All of lore.kernel.org
 help / color / mirror / Atom feed
* [PATCH 1/2] libsepol: do not seg fault on sepol_*_key_free(NULL)
@ 2017-04-10 15:11 Stephen Smalley
  2017-04-10 15:11 ` [PATCH 2/2] libsemanage: revert "Skip policy module re-link when only setting booleans." Stephen Smalley
  0 siblings, 1 reply; 2+ messages in thread
From: Stephen Smalley @ 2017-04-10 15:11 UTC (permalink / raw)
  To: selinux; +Cc: cefrodrigues, jwcart2, Stephen Smalley

sepol_*_key_free(NULL) should just be a no-op just like
free(NULL).  Fix several instances that did not handle this
correctly and would seg fault if called with NULL.

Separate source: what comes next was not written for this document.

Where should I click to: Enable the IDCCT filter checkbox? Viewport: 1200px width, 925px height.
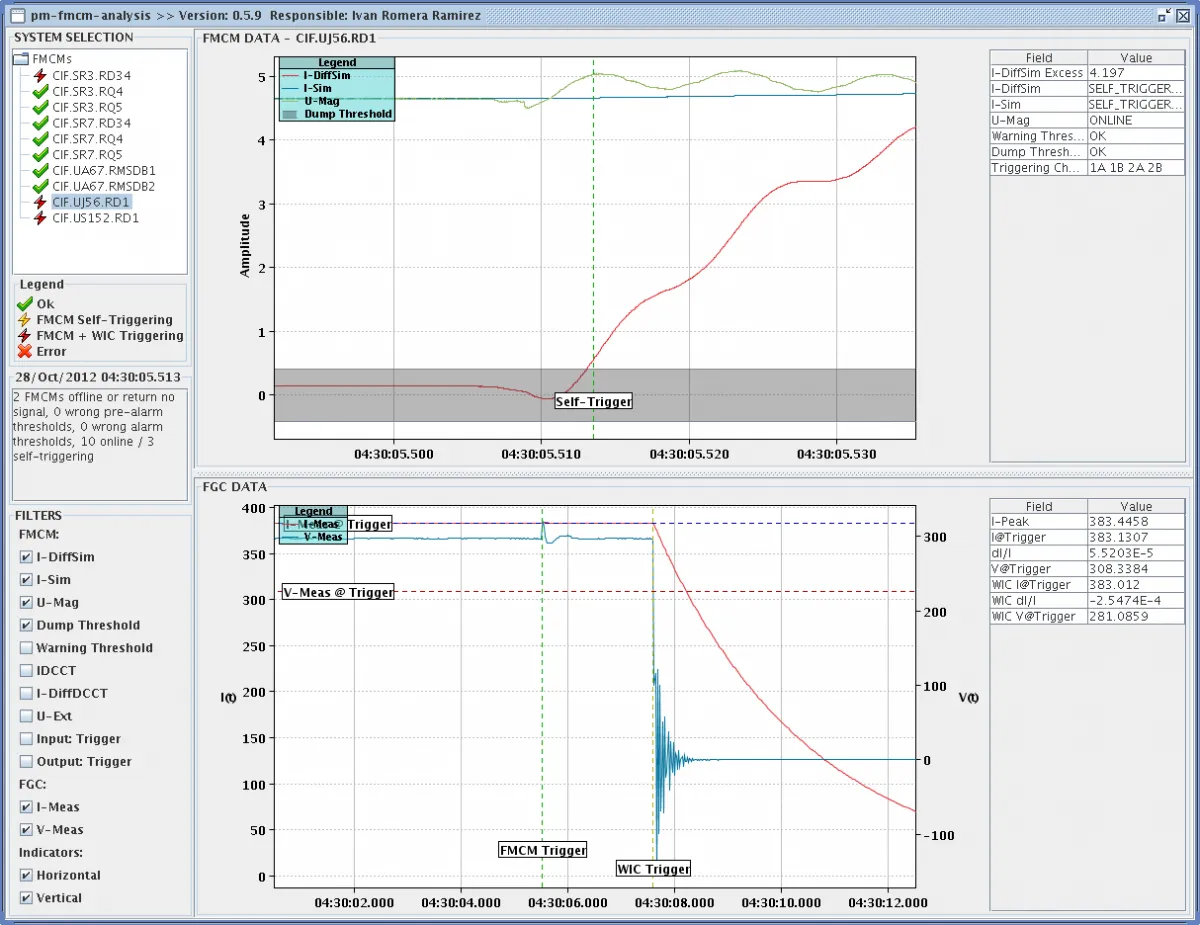(26, 671)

Test: setsebool -P zebra_write_config=1 while non-root

Signed-off-by: Stephen Smalley <sds@tycho.nsa.gov>
---
 libsepol/src/boolean_record.c | 2 ++
 libsepol/src/iface_record.c   | 2 ++
 libsepol/src/user_record.c    | 2 ++
 3 files changed, 6 insertions(+)

diff --git a/libsepol/src/boolean_record.c b/libsepol/src/boolean_record.c
index ebef7f1..a194704 100644
--- a/libsepol/src/boolean_record.c
+++ b/libsepol/src/boolean_record.c
@@ -67,6 +67,8 @@ int sepol_bool_key_extract(sepol_handle_t * handle,
 
 void sepol_bool_key_free(sepol_bool_key_t * key)
 {
+	if (!key)
+		return;
 	free(key->name);
 	free(key);
 }
diff --git a/libsepol/src/iface_record.c b/libsepol/src/iface_record.c
index c8b977c..6d56835 100644
--- a/libsepol/src/iface_record.c
+++ b/libsepol/src/iface_record.c
@@ -73,6 +73,8 @@ int sepol_iface_key_extract(sepol_handle_t * handle,
 
 void sepol_iface_key_free(sepol_iface_key_t * key)
 {
+	if (!key)
+		return;
 	free(key->name);
 	free(key);
 }
diff --git a/libsepol/src/user_record.c b/libsepol/src/user_record.c
index ed5b048..fa95f2d 100644
--- a/libsepol/src/user_record.c
+++ b/libsepol/src/user_record.c
@@ -76,6 +76,8 @@ int sepol_user_key_extract(sepol_handle_t * handle,
 
 void sepol_user_key_free(sepol_user_key_t * key)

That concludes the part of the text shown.